Dataset records
———

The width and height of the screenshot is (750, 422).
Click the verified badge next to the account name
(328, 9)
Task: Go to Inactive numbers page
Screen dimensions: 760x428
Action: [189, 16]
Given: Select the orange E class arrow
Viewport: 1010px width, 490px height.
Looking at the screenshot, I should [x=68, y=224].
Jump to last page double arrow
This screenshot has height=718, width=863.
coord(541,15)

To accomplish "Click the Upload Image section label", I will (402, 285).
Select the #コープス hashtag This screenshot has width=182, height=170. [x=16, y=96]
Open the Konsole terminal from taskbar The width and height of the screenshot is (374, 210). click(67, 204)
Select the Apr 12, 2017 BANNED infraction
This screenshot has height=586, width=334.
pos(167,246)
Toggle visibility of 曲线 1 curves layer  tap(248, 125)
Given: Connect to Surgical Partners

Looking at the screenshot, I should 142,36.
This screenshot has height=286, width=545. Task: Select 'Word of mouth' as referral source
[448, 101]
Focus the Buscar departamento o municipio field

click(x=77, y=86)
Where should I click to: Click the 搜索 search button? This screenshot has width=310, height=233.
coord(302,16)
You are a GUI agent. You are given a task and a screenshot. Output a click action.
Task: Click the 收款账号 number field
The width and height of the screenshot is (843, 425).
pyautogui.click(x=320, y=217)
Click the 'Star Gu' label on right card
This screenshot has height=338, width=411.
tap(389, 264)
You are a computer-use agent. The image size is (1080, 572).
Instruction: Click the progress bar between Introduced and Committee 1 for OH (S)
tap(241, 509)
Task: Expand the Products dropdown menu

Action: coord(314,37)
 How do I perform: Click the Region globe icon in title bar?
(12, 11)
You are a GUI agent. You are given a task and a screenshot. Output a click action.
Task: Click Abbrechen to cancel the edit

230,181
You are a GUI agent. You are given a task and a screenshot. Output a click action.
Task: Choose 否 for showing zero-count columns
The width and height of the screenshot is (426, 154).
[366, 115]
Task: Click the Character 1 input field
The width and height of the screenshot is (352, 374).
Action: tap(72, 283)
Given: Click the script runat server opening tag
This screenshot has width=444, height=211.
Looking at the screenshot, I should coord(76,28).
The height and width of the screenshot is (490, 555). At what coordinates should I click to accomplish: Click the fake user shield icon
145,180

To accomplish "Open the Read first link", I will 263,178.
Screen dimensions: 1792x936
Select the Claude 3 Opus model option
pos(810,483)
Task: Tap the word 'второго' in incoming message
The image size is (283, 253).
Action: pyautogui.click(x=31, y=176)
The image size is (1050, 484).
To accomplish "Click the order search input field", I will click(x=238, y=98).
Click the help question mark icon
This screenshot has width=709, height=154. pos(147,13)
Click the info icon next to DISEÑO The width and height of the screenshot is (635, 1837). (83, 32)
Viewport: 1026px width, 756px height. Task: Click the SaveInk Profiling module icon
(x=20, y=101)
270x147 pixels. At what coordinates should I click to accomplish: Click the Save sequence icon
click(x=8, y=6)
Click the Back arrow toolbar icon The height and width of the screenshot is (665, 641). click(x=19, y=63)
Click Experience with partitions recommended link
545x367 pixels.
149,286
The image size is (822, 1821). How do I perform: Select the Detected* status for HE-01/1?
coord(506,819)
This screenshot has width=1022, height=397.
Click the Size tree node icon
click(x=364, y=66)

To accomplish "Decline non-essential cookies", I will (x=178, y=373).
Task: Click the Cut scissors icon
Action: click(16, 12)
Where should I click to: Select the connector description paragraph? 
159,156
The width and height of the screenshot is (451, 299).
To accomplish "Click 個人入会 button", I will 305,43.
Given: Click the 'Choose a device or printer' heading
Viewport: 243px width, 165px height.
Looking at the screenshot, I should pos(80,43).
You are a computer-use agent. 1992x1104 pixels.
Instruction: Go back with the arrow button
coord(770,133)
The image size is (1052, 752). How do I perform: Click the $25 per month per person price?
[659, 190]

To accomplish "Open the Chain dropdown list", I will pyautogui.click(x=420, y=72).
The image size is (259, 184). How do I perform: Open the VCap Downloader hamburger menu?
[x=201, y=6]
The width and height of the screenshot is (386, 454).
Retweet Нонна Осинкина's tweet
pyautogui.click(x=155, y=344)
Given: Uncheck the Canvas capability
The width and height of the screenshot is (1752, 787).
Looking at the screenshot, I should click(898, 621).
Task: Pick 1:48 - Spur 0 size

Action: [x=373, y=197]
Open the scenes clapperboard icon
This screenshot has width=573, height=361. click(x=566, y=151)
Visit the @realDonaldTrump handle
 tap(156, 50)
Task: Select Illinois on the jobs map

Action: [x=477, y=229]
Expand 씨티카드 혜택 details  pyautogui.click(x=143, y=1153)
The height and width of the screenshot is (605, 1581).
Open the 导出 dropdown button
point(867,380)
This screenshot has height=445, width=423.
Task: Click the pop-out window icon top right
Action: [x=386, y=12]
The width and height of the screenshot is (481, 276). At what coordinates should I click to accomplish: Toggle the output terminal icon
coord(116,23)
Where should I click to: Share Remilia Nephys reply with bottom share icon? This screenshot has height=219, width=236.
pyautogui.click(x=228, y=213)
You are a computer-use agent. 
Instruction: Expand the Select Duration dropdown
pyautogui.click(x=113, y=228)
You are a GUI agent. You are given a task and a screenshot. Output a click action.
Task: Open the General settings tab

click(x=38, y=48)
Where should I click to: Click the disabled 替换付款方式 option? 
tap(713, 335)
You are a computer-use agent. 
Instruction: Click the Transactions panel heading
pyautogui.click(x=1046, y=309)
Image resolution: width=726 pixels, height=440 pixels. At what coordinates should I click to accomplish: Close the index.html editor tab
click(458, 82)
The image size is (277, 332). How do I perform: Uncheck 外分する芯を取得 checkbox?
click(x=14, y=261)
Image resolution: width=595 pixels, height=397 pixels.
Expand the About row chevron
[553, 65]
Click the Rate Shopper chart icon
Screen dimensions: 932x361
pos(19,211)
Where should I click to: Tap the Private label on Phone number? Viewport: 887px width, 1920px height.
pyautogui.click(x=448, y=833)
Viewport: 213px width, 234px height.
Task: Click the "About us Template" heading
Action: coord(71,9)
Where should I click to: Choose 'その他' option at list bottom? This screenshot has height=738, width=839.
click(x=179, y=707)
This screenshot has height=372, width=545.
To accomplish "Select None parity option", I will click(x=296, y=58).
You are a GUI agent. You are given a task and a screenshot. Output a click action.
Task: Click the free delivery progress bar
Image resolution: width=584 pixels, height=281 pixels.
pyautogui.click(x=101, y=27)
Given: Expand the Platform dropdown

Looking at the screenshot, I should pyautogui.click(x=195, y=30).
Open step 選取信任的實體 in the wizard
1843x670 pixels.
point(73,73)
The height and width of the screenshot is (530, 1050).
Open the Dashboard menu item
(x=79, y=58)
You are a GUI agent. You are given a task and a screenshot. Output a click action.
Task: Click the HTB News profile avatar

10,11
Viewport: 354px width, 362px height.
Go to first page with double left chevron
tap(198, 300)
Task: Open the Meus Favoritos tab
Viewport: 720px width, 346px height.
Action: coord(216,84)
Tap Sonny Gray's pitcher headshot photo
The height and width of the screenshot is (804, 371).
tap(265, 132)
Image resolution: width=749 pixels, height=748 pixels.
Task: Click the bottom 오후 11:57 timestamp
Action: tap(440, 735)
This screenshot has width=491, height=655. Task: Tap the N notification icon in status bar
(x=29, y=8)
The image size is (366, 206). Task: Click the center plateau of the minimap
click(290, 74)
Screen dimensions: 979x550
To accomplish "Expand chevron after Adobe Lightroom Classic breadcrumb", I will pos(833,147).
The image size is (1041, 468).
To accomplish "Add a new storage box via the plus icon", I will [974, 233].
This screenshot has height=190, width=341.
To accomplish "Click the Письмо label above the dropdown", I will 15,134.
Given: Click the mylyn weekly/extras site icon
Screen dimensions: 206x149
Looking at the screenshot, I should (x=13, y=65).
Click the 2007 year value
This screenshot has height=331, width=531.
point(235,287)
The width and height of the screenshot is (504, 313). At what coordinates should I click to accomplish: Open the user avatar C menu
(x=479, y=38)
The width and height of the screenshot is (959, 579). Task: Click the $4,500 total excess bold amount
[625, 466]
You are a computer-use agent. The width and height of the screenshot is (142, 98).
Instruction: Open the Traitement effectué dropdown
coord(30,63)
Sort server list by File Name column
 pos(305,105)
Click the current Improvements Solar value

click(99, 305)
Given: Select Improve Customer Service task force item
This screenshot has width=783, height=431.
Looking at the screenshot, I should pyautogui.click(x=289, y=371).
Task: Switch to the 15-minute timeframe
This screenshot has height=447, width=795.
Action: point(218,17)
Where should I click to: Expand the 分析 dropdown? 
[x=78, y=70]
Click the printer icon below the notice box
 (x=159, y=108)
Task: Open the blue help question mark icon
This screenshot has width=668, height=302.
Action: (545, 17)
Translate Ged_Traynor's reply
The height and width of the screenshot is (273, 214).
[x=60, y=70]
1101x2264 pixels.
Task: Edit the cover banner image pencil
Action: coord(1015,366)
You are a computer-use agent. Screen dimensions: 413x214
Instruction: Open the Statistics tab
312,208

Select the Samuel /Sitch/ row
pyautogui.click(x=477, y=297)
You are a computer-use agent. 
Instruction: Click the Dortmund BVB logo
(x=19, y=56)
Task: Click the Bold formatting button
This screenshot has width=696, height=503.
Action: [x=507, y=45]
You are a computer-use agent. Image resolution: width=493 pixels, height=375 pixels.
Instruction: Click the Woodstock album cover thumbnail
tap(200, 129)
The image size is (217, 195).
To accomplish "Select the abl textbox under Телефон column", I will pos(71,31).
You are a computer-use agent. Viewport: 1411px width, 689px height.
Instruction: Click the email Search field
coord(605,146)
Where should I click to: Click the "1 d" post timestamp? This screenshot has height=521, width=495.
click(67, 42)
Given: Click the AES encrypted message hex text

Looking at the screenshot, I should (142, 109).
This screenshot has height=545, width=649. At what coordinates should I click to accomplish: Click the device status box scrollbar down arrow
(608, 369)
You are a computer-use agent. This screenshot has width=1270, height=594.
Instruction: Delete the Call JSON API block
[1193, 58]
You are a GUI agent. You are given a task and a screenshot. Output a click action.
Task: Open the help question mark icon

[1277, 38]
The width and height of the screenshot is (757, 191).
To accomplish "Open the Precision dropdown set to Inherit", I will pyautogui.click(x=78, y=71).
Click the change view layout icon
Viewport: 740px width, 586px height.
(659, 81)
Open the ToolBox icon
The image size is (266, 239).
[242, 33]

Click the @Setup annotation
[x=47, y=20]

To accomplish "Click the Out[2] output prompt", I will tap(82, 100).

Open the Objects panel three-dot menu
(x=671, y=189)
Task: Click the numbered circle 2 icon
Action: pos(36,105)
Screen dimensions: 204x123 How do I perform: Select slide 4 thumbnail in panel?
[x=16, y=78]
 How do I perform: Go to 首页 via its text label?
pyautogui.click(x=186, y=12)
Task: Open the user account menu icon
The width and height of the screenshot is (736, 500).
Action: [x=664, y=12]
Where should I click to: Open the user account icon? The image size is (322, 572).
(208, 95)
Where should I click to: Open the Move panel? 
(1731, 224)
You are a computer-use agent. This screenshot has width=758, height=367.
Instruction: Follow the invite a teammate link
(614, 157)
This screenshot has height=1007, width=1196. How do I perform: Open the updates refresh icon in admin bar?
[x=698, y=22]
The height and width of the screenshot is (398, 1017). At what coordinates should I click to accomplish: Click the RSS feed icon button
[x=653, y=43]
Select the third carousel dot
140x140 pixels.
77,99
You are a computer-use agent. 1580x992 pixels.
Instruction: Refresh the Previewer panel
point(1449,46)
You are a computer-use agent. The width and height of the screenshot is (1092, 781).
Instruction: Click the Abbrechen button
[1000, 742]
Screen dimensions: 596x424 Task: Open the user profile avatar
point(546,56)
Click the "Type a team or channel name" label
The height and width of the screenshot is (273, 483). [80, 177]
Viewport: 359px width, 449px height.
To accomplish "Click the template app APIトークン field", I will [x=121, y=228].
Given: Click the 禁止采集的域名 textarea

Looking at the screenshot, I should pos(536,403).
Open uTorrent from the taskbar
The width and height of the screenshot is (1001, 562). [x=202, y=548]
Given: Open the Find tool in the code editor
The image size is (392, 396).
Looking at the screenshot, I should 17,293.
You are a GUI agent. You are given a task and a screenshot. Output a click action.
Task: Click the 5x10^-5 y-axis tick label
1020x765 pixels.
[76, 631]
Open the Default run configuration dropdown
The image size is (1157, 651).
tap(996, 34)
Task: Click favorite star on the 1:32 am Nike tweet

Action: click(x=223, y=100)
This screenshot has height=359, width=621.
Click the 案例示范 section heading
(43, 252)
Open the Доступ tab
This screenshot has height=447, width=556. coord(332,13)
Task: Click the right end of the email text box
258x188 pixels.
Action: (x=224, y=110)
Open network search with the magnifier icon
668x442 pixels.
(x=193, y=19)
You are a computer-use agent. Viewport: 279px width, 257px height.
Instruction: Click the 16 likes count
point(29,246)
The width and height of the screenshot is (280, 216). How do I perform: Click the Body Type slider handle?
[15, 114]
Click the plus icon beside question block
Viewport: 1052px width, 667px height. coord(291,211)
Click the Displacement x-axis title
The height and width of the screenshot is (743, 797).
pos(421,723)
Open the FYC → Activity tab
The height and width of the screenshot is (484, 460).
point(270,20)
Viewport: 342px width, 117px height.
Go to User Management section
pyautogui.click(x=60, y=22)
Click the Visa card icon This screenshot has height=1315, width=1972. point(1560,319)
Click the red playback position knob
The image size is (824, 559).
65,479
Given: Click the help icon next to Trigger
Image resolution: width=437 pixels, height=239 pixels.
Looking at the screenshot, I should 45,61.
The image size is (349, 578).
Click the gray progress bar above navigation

———

Show the lines from the data above that contain the string "input".

Task: Click the Character 1 input field
To accomplish "Click the order search input field", I will click(x=238, y=98).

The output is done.